TASK BRIEF -> Only certain lines below are wanted: those starting at the line containing "1504x812 pixels." and ending at the line containing "Select 'all-round (360", both included, each retyped exactly.
--- SOURCE INFORMATION ---
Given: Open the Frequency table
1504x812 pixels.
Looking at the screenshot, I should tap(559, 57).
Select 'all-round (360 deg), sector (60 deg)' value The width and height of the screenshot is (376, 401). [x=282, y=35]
---
--- SOURCE INFORMATION ---
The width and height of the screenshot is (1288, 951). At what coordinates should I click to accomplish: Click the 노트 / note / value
---
REPLY ->
1504x812 pixels.
Looking at the screenshot, I should tap(559, 57).
Select 'all-round (360 deg), sector (60 deg)' value The width and height of the screenshot is (376, 401). [x=282, y=35]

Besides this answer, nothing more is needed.